● **TASK DESCRIPTION**
The line with "You are a computer-use", the line with "Instruction: Click the", and all lines between them in the material below: return these exactly, and no others.

● **DATA LISTING**
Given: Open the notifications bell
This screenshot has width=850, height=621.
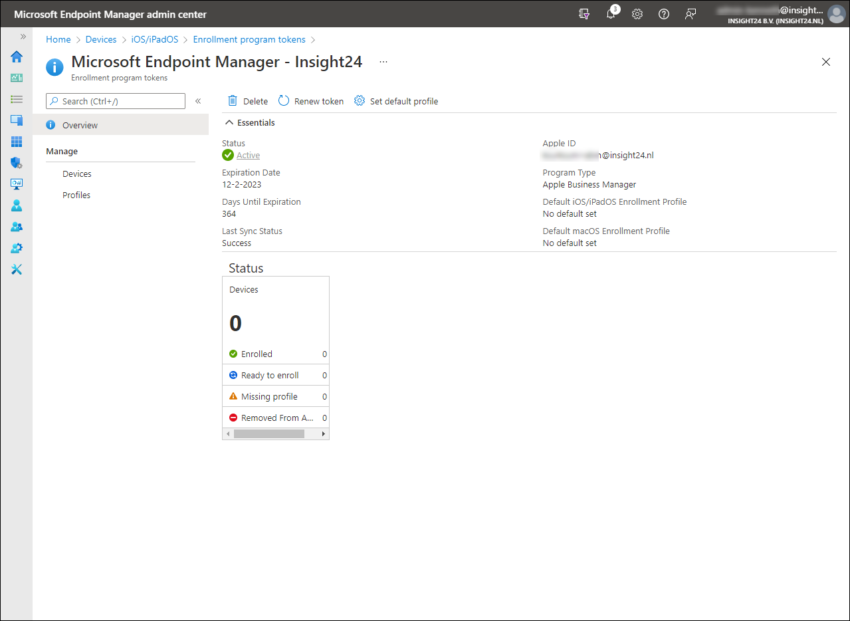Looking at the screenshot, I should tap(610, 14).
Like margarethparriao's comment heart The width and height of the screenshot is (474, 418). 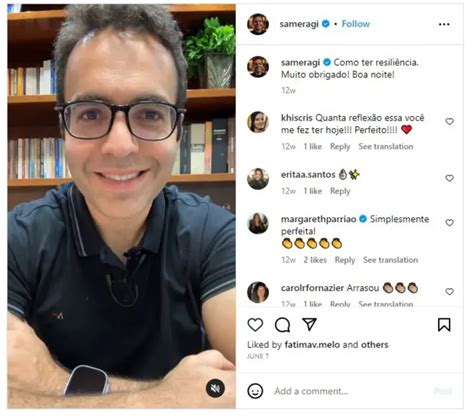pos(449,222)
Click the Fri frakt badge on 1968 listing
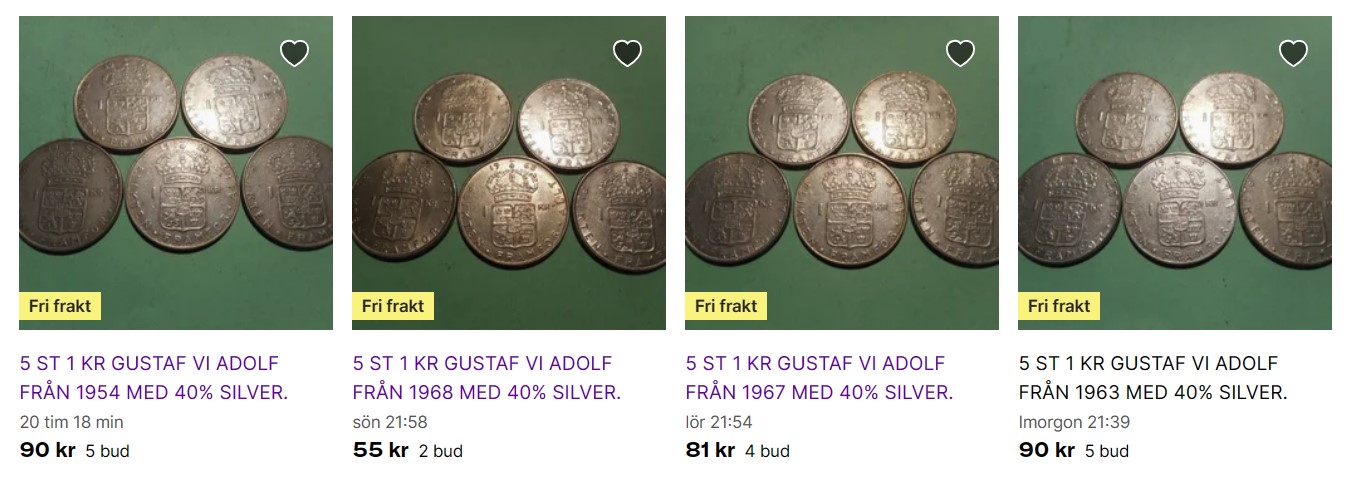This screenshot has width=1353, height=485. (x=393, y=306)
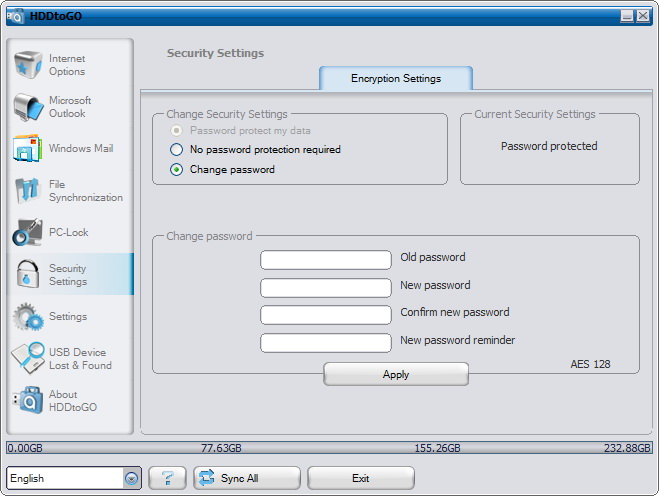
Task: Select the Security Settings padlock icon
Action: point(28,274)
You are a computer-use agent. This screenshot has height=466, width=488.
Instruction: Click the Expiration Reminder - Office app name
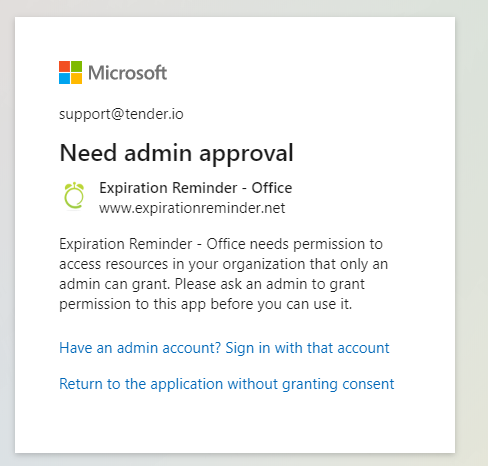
...
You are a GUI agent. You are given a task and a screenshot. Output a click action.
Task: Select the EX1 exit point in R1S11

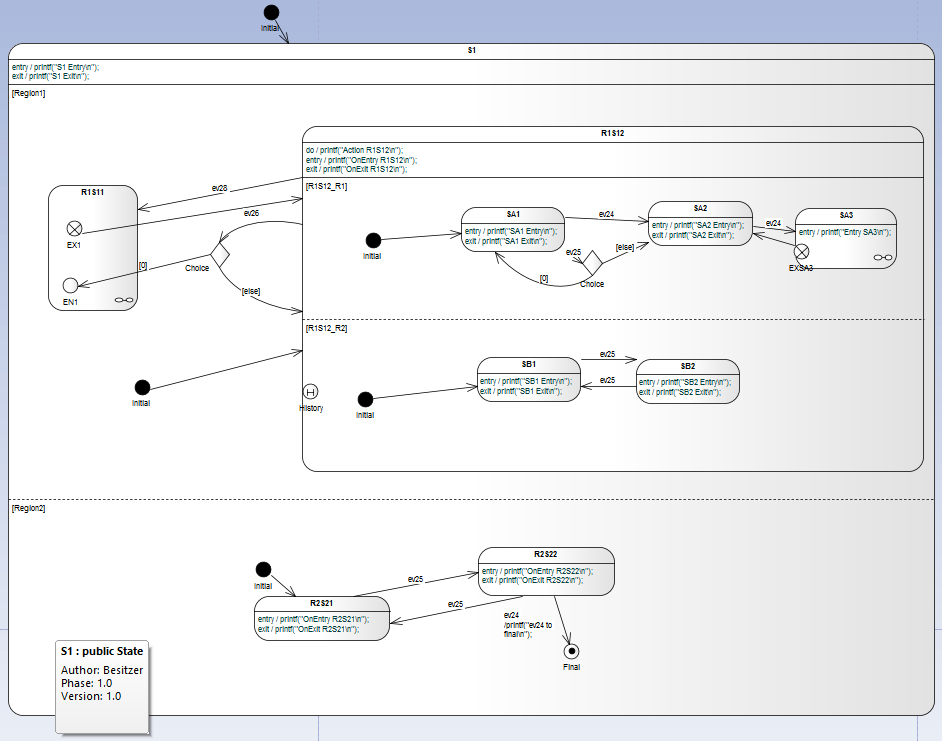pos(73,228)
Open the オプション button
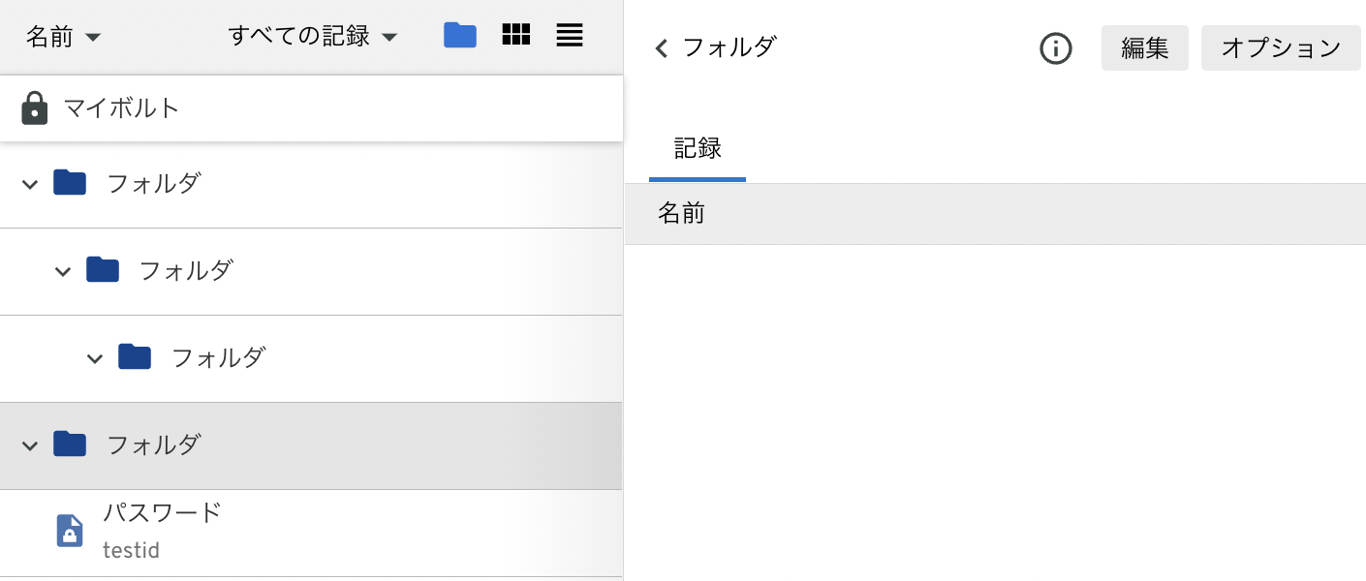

● **RESPONSE TO THE EXERCISE**
You are a computer-use agent. This screenshot has height=466, width=488.
Instruction: Click the Expiration Reminder - Office app name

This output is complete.